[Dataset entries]
○ ○ ○ ○ ○
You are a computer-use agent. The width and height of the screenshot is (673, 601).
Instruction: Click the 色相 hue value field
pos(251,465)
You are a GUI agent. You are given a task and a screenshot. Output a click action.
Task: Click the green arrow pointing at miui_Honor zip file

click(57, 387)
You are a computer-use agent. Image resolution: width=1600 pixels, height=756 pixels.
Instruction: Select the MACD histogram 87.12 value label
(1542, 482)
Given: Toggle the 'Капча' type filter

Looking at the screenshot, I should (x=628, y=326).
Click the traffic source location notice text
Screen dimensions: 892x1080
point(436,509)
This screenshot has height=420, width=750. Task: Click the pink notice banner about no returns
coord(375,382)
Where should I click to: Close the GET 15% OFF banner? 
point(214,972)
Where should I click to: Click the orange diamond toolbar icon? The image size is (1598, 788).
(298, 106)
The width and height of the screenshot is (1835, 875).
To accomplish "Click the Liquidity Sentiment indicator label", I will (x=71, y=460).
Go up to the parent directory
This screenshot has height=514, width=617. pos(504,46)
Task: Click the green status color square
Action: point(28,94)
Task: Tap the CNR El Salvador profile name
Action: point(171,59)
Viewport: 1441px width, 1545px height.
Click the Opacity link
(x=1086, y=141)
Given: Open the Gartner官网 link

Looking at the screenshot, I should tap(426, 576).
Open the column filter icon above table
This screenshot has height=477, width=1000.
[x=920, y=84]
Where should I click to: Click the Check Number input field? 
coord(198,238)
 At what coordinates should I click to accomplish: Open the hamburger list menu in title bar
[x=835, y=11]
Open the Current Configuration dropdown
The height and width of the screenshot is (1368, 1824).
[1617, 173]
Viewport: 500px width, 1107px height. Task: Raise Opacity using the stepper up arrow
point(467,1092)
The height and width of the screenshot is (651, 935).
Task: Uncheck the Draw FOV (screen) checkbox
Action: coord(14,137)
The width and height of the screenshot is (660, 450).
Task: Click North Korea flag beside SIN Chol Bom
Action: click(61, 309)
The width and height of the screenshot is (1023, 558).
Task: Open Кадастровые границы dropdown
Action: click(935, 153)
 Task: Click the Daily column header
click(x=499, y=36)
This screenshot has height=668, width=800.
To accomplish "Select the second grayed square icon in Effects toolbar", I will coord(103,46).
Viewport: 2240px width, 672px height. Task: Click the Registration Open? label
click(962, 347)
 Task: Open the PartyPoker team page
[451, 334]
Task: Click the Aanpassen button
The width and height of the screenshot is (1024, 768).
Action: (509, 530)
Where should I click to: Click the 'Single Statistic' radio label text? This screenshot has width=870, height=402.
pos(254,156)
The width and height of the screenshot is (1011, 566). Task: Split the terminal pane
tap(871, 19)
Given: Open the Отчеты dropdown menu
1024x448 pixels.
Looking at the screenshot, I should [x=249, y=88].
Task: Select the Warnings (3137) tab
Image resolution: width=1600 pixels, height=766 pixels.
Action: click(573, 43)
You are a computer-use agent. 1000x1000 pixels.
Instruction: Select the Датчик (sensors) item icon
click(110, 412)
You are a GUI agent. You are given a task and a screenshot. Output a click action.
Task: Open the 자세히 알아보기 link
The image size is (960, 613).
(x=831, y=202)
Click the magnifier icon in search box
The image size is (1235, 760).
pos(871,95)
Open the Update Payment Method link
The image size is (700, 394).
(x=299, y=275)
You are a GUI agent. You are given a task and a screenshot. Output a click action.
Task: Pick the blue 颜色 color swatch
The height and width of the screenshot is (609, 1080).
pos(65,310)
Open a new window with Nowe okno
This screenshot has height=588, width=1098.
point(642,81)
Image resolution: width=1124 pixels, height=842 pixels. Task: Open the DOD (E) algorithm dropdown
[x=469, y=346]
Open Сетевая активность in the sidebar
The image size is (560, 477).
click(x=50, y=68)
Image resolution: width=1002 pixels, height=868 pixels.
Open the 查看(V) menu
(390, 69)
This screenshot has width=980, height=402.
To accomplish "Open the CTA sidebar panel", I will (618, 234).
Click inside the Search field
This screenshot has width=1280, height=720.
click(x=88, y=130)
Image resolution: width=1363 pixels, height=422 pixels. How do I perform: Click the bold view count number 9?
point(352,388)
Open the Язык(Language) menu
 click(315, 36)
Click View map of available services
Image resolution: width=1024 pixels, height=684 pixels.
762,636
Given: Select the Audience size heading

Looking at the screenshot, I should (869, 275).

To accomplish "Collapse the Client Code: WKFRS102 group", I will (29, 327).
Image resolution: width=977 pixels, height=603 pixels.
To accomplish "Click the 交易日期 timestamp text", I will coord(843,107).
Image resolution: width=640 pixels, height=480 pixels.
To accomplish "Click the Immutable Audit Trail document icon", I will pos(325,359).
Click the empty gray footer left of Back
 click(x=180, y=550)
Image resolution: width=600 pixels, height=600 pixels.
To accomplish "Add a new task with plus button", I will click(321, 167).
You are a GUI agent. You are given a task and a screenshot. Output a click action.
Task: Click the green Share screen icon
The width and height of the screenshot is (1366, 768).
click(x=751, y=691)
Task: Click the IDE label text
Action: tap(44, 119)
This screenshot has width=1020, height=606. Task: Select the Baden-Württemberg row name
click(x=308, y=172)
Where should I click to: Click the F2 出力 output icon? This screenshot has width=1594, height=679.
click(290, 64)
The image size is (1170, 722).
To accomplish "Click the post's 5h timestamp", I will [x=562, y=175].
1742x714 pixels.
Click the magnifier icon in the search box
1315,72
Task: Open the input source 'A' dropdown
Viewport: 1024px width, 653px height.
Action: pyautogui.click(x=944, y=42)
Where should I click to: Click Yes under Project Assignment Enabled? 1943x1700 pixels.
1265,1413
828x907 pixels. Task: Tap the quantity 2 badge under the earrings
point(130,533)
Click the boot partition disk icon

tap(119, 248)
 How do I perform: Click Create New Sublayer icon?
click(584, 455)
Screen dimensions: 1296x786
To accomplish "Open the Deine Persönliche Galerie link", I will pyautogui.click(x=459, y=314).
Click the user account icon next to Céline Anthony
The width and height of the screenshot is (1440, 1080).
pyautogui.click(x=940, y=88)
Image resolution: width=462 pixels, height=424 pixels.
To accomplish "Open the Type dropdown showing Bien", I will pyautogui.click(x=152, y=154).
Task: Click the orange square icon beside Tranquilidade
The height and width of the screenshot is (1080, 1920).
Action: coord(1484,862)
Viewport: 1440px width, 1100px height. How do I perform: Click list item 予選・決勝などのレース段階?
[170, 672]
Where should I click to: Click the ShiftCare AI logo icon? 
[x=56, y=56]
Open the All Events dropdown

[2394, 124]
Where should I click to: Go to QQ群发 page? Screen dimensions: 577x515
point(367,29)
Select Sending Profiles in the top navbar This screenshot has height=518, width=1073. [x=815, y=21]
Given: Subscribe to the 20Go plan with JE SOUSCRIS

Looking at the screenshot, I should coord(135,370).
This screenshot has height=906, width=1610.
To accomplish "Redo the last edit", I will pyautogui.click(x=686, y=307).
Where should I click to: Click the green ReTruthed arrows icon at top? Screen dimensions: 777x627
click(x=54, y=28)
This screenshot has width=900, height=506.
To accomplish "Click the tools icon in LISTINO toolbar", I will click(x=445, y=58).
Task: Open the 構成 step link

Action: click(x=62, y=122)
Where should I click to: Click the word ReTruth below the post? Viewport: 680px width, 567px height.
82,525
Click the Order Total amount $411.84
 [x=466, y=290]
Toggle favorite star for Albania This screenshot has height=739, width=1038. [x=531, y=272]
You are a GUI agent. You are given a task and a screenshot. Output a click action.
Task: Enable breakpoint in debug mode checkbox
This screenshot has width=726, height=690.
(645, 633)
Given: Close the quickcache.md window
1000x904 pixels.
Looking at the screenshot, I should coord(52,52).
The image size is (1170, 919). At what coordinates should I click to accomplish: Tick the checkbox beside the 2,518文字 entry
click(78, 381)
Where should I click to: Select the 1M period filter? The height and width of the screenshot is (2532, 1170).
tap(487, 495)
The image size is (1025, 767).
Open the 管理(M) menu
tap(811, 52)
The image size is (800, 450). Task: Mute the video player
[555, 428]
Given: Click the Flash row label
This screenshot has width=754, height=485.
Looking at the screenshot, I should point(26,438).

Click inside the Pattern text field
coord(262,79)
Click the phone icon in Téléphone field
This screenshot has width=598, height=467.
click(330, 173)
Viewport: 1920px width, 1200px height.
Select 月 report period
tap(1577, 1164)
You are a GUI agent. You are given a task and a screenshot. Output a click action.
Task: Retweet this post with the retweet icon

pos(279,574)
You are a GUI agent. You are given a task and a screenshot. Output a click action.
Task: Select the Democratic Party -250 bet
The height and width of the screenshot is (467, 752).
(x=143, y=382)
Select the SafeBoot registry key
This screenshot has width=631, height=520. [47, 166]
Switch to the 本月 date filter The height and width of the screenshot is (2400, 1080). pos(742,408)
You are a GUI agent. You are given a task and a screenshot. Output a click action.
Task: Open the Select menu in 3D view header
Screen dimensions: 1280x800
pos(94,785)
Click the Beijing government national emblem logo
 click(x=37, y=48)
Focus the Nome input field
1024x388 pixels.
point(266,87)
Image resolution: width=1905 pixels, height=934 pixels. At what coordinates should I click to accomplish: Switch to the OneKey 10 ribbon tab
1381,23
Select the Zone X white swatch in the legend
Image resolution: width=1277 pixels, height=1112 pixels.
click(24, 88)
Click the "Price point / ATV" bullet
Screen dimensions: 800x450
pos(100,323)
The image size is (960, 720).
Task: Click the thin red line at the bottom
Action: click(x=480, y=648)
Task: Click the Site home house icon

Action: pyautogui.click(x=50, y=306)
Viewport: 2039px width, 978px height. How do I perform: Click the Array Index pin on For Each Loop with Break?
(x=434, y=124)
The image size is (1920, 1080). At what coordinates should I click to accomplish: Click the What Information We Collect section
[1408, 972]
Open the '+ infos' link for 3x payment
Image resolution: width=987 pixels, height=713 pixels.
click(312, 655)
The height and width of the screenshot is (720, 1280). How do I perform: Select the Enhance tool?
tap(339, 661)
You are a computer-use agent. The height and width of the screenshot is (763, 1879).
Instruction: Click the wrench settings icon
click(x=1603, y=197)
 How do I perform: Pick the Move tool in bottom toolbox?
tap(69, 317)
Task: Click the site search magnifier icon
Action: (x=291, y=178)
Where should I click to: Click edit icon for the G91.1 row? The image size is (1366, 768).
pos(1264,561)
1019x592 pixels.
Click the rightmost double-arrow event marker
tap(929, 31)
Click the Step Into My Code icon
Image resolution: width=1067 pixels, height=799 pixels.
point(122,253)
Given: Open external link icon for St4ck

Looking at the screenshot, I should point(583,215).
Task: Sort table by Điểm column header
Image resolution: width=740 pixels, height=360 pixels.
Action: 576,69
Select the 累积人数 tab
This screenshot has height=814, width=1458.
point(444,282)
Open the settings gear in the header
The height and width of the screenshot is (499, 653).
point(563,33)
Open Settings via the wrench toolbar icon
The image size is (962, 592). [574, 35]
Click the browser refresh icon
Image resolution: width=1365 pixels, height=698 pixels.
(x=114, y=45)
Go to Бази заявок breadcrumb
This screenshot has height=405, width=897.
○ ○ ○ ○ ○
:: INSTRUCTIONS TO FOLLOW ::
Output each line exactly, from the first line of the data down to the line that contains "Open the column filter icon above table", both included.

:: SOLUTION TO THIS PROBLEM ::
You are a computer-use agent. The width and height of the screenshot is (673, 601).
Instruction: Click the 色相 hue value field
pos(251,465)
You are a GUI agent. You are given a task and a screenshot. Output a click action.
Task: Click the green arrow pointing at miui_Honor zip file

click(57, 387)
You are a computer-use agent. Image resolution: width=1600 pixels, height=756 pixels.
Instruction: Select the MACD histogram 87.12 value label
(1542, 482)
Given: Toggle the 'Капча' type filter

Looking at the screenshot, I should (x=628, y=326).
Click the traffic source location notice text
Screen dimensions: 892x1080
point(436,509)
This screenshot has height=420, width=750. Task: Click the pink notice banner about no returns
coord(375,382)
Where should I click to: Close the GET 15% OFF banner? 
point(214,972)
Where should I click to: Click the orange diamond toolbar icon? The image size is (1598, 788).
(298, 106)
The width and height of the screenshot is (1835, 875).
To accomplish "Click the Liquidity Sentiment indicator label", I will (x=71, y=460).
Go up to the parent directory
This screenshot has height=514, width=617. pos(504,46)
Task: Click the green status color square
Action: point(28,94)
Task: Tap the CNR El Salvador profile name
Action: point(171,59)
Viewport: 1441px width, 1545px height.
Click the Opacity link
(x=1086, y=141)
Given: Open the Gartner官网 link

Looking at the screenshot, I should tap(426, 576).
Open the column filter icon above table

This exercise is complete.